# Work task
Report how many lines in the records below hold "legend", with no other output.

# Provided information
-------

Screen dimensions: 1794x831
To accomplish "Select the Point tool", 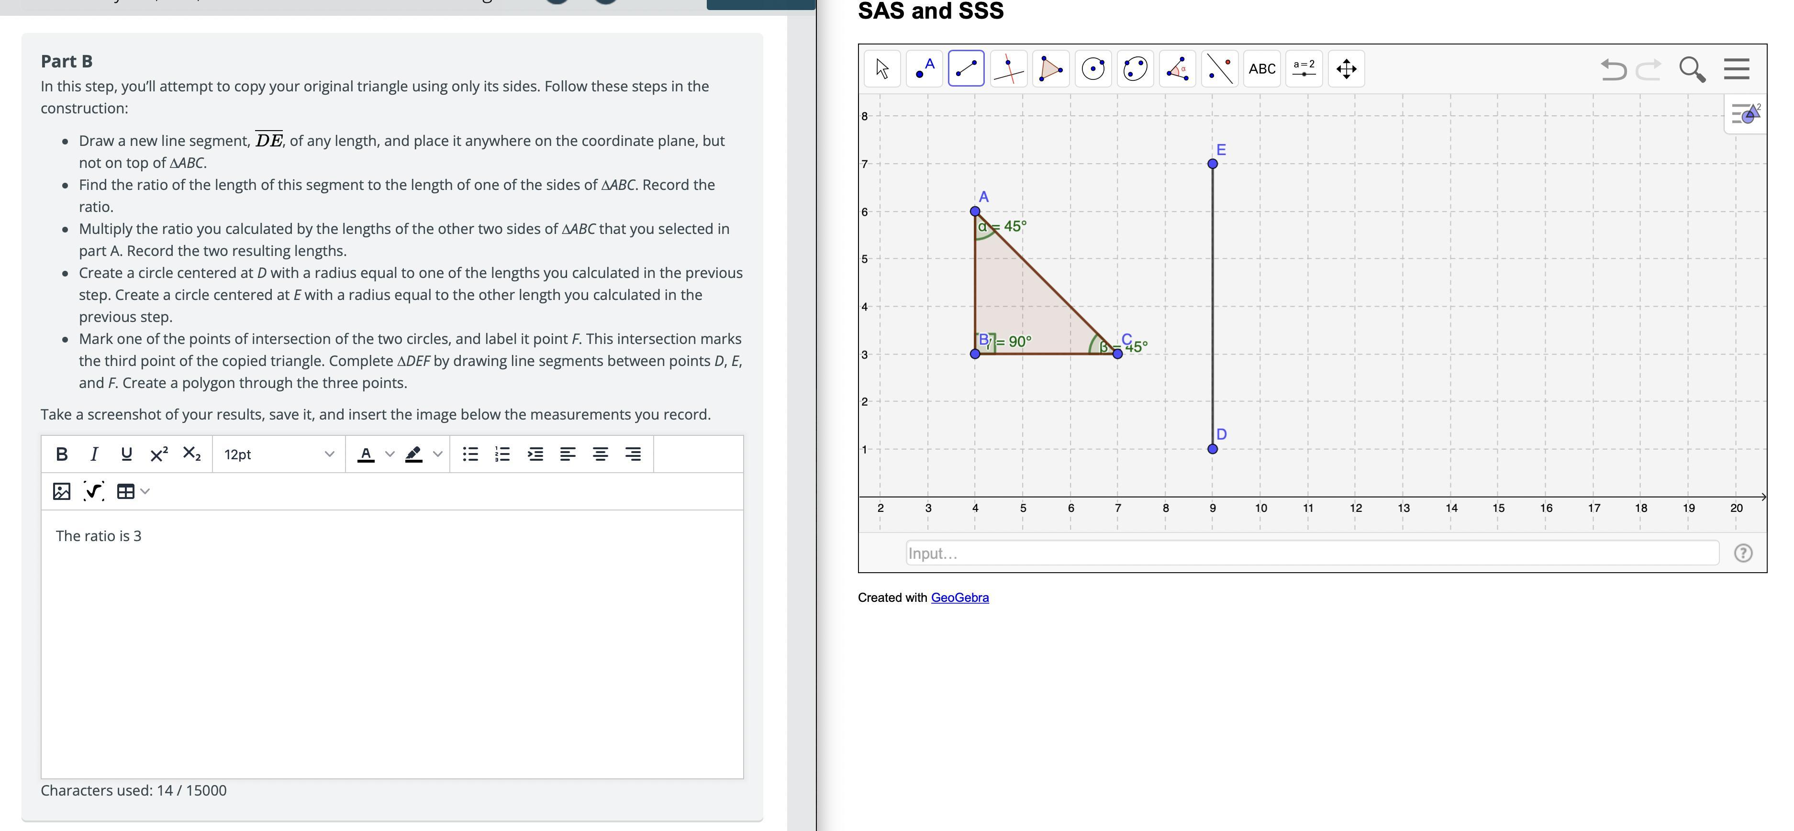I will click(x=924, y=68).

-------

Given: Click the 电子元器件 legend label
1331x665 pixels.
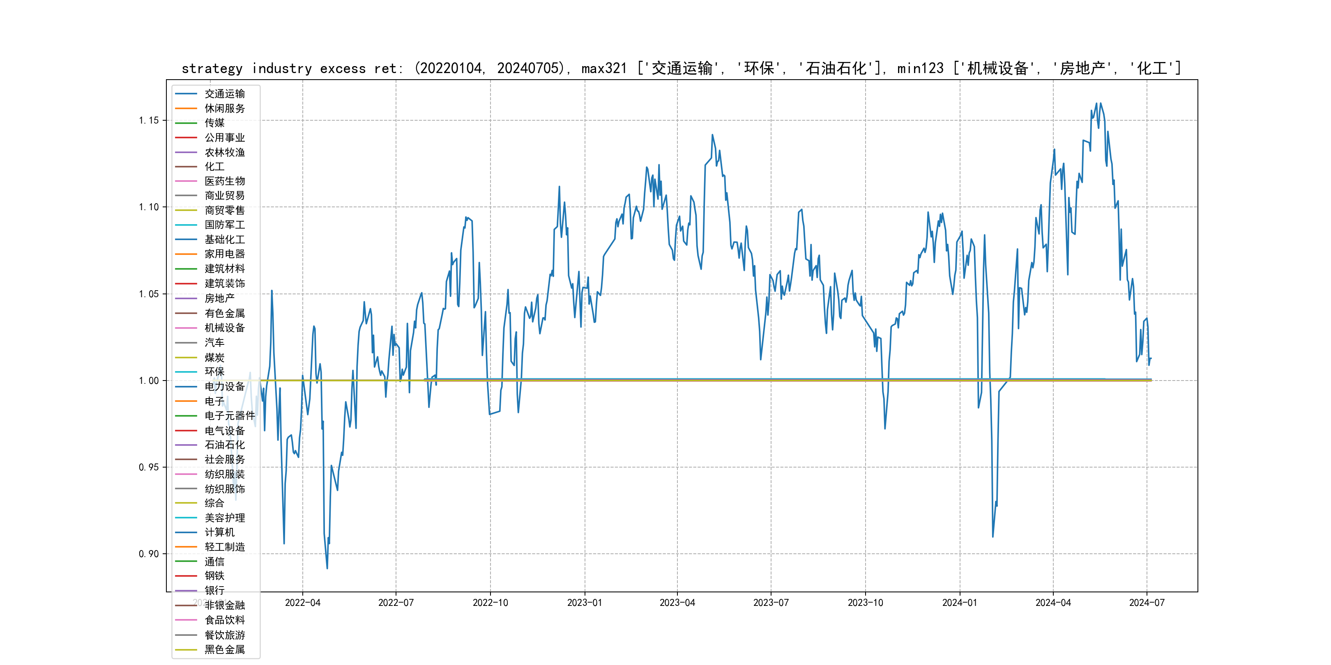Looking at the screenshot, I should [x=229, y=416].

-------

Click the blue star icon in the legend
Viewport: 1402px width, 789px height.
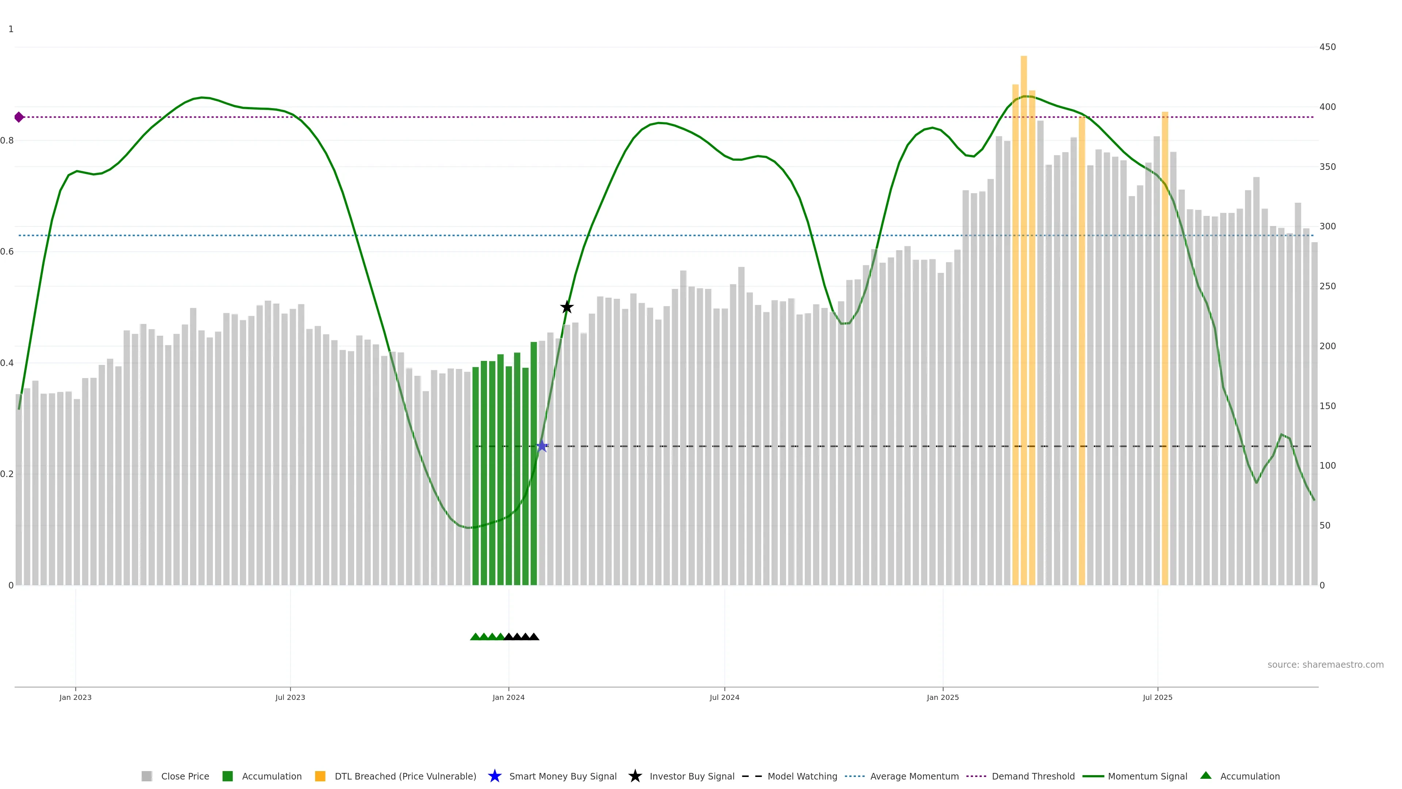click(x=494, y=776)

-------

# Answer to the problem
2